# behavior change between mommy and daddy



## VizslaNewbies (Jun 10, 2011)

greetings everyone! so i posted a similar thread about this subject when our baby-dax was alot younger but i wanted to put it up again with some advice or suggestions to help mommy...

the sum of the 'problem' is that dax seems to have two different personalitties when it comes to the 2 of us. marms always tells me that dax is a little 'devil' when im out of the house and that whenever i come home the little 'devil' becomes a perfect 'angel'... i always thought she was over exagerating, but when i purposely went out of the house and left dax alone with marms, i could here the disaster unfolding...

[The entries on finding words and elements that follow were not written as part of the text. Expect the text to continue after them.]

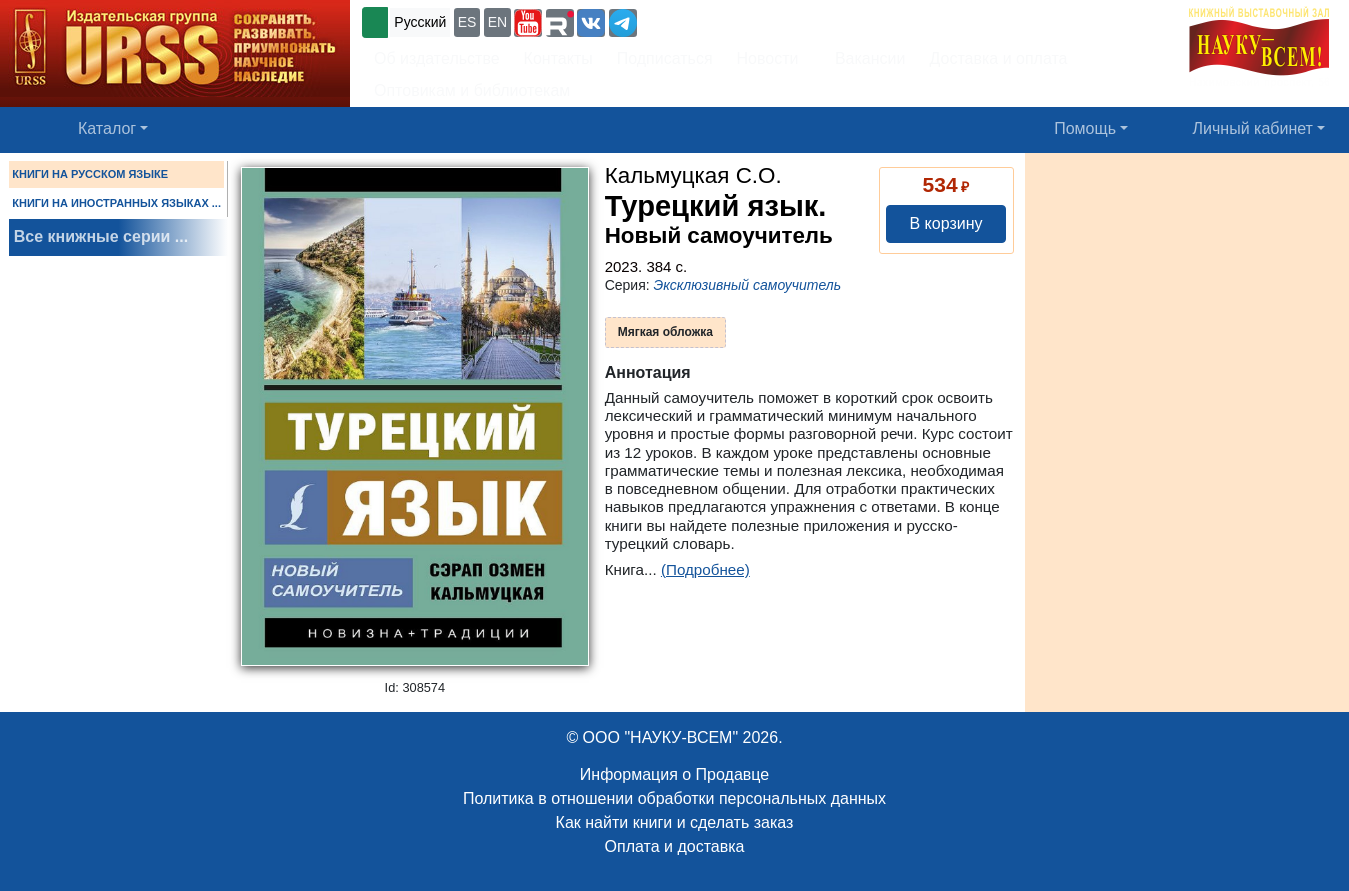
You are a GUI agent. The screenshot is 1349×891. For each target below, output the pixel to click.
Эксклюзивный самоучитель (747, 285)
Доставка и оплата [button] (998, 58)
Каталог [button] (107, 128)
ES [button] (467, 22)
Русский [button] (420, 22)
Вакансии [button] (864, 58)
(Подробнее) (705, 569)
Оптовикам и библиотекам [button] (472, 90)
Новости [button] (768, 58)
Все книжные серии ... (101, 236)
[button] (528, 23)
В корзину (945, 223)
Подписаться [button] (665, 58)
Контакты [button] (558, 58)
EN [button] (497, 22)
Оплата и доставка (675, 846)
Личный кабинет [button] (1253, 128)
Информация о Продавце (674, 774)
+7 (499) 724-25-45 (714, 20)
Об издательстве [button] (437, 58)
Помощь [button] (1085, 128)
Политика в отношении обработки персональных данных (674, 798)
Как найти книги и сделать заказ (675, 822)
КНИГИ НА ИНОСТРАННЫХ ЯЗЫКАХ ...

this also occured during the second week of agility classes when i didnt come along and dax was practically uncontrollable..

what i want to know is, how can marms regain control over dax - especially when im not around?

we have come to conclusion that he has recognized me as being the 'pack' leader for lack of better terminology to choose from ... but i believe that dax can recognize me and marms as both being someone he has to respect ...

ive made suggestion for marms to try, but because im not there to see what happens, my only thought process is that there is no consistency thats followed when im not around or that marms just gives up..

he's a very social dog without any bad behavior aside from the on-going counter-surfing we know we'll always be battling... 

thanks in advance for all the help and suggestions


----------



## hotmischief (Mar 11, 2012)

Perhaps marms needs to take Dax to training classes and learn how to handle Dax. What seems so obvious to you may not be to her. From all you have said I draw the conclusion you trained Dax. I trained both of my dogs and despite me telling x 1000 times my husband that I use the command "Wait" NOT Stay, he uses stay and wonders why the dog doesn't stay. I use the word"Close" to bring my dog to heel, but no he tells them to heel.

It is also the tone of the voice and her use of body language, which is really important. Some times it takes someone like a trainer to point this out. You are probably too close to the situation to teach her. Taking Dax to training would also help them both build a respect for each other.


----------



## Big Rick (Apr 14, 2009)

Remember that dogs are pack animals and follow pack behavior even though there are no other dogs around. You and your wife are Dax's pack and you are the Alpha. When you leave then he perceives himself as the Alpha. He needs to learn that when you leave, the Alpha designation transfers to your wife and not him.

One thing that has worked for us on a couple of dogs is the "dominance down" technique. When she alone with Dax and he begins to misbehave she puts him down on his side and physically holds him down until he settles down. Continue doing this until he realizes that he does not have free reign when you are not there. This is what mother dogs do to puppies when they misbehave. Dax will learn to submit. Good luck with whatever you decide to do.


----------



## dmak (Jul 25, 2012)

I don't know who feeds Dax, but I would suggest having marms feed him every meal. She also needs to make him work for and earn the meal by performing the tricks he does know. As Big rick stated, she also needs to show her dominance in a loving, tough love manner


----------